Though longwall is an old technology, it is now being reinvented in India. Longwall mining involves the full extraction of coal from a section of the seam or face using mechanical shearers. The coal seam can vary in length from 100 metres to 350 metres. Self-advancing, hydraulically powered supports hold up the roof temporarily while the coal is extracted. When the coal has been fully extracted from the area, the roof is allowed to collapse. Over 75 per cent of the coal in a deposit can be extracted from the coal panels that can extend 3 km through the coal seam.

Longwall mining, after having witnessed failure in a number of projects, is now receiving interest from the industry, given a few recent successful projects (Adriyala mines). Also, future extraction is likely to be from deeper locations (300-600 metres) which can only be achieved through the use of longwall technology.

Underground mining techniques

In a scenario where there is an urgent need to augment  domestic  output, the declining trend of underground production is a matter of serious concern. It is pertinent to mention here that  the share of underground mines in other major coal producing countries like China, the US and Australia are 95 per cent, 30 per cent and 25 per cent respectively. In India, efforts are under way to step up production from underground mines by introducing mass production techniques.

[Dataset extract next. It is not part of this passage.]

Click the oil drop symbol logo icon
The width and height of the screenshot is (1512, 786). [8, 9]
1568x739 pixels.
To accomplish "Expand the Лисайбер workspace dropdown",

To achieve higher production from underground mines, stress is being laid on introducing mechanisation, wherever geotechnical conditions permit. Further, efforts are being made to identify suitable prospective sites for highwall mining, which is a method to extract the mineral from an exposed seam at the terminating line of an opencast mine or at project sites which are amenable to neither opencast nor underground mining exclusively. Based on geological conditions, longwall or continuous miner technologies are also being adopted.

The way forward

India produces 89 types of minerals and in terms of the quantity produced, over 80 per cent is coal. The increase in coal production envisaged in the next five years necessitates the adoption of appropriate technologies and requires support in terms of supply and maintenance of equipment, as well as skill management. To ensure high performance, there is a need for the introduction of mechanised surface mining systems with large-sized equipment, switching from diesel-powered equipment to more energy efficient equipment and the introduction of total mine management systems with truck dispatcher systems. In addition, equipment manufacturers will have to closely associate themselves with coal companies to understand and guide the development of large-sized, more efficient mining operations in both opencast and underground mines with improved production, productivity and safety.

In sum, the timely adoption of technology in the right mix is the need of the hour for mining companies to remain competitive in the volatile market. In addition, advanced technologies will lead to the optimum and balanced exploitation of mineral reserves, thus resulting in operational and financial efficiency. However, tough investment decisions must be made to achieve this end.